## KNN Imputer for Missing Data | [Link](https://github.com/AdilShamim8/50-Days-of-Machine-Learning/tree/main/Day%2023%20KNN%20Imputer)

### Overview

**KNN Imputer** is an imputation technique that leverages the concept of k-nearest neighbors (KNN) to fill in missing values. Rather than simply replacing missing values with a fixed statistic (like the mean or median), KNN Imputer identifies the k most similar observations (neighbors) based on the other feature values and then imputes the missing value using an aggregate (typically the mean) of the neighbors’ values.

### How It Works

1. **Distance Calculation:**  
   For each sample with missing values, the algorithm calculates the distance (usually Euclidean) to all other samples using only the features that are present in both samples.
   
2. **Neighbor Selection:**  
   It then selects the k-nearest neighbors that have non-missing values in the target feature.

3. **Aggregation:**  
   The missing value is imputed by aggregating (typically averaging) the corresponding values from the k-nearest neighbors.

### Benefits

- **Data-Driven:** Imputation is based on the actual observed data distribution rather than a global statistic.
- **Preserves Relationships:** By considering neighbors, the method tends to preserve local data patterns and relationships.
- **Flexibility:** The number of neighbors (k) can be tuned based on the dataset’s characteristics.

### Limitations

- **Computationally Intensive:** For large datasets, calculating distances for each missing entry can be resource-intensive.
- **Assumes Similarity:** The method assumes that similar samples (neighbors) provide a good estimate, which may not hold in all cases.
- **Sensitive to Feature Scaling:** It is important to standardize or normalize features before applying KNN Imputer to ensure fair distance comparisons.

### Python Code Example

Below is an example using scikit-learn's `KNNImputer`:

```python
import numpy as np
import pandas as pd
from sklearn.impute import KNNImputer
from sklearn.preprocessing import StandardScaler

# Sample DataFrame with missing numerical values
data = {
    'Feature1': [1.0, 2.0, np.nan, 4.0, 5.0],
    'Feature2': [2.0, np.nan, 3.0, 4.0, 5.0],
    'Feature3': [np.nan, 1.0, 2.0, 3.0, 4.0]
}
df = pd.DataFrame(data)
print("Original DataFrame:")
print(df)

# Optional: Scale features to standardize before imputation (important for KNN)
scaler = StandardScaler()
df_scaled = pd.DataFrame(scaler.fit_transform(df), columns=df.columns)

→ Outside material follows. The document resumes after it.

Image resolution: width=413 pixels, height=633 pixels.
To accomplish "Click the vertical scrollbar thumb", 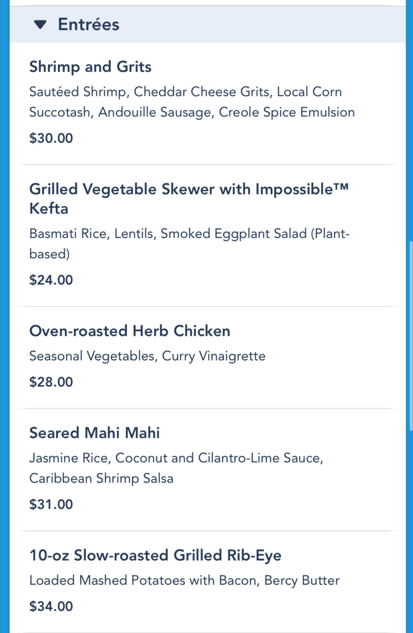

# Create and apply KNN Imputer
# n_neighbors defines the number of neighbors to use for imputation (default is 5)
imputer = KNNImputer(n_neighbors=3)
df_imputed_scaled = imputer.fit_transform(df_scaled)

# Inverse transform to get back original scale
df_imputed = pd.DataFrame(scaler.inverse_transform(df_imputed_scaled), columns=df.columns)
print("\nDataFrame after KNN Imputation:")
print(df_imputed)
```

#### Explanation:
- **Data Creation:** We create a DataFrame with missing values in three features.
- **Scaling:** Standardization is applied using `StandardScaler` to ensure features contribute equally to the Euclidean distance calculation.
- **KNNImputer:** We initialize `KNNImputer` with `n_neighbors=3` (you can adjust k as needed) and apply it to the scaled DataFrame.
- **Inverse Transform:** The imputed scaled data is transformed back to the original scale for interpretation.

### Conclusion

KNN Imputer provides a more tailored approach to missing data imputation by using local information from similar samples. This method is especially useful when the data has local structure that simple global imputation strategies (like mean or median imputation) might overlook. Always remember to scale your features when using KNN-based methods to ensure fair distance calculations.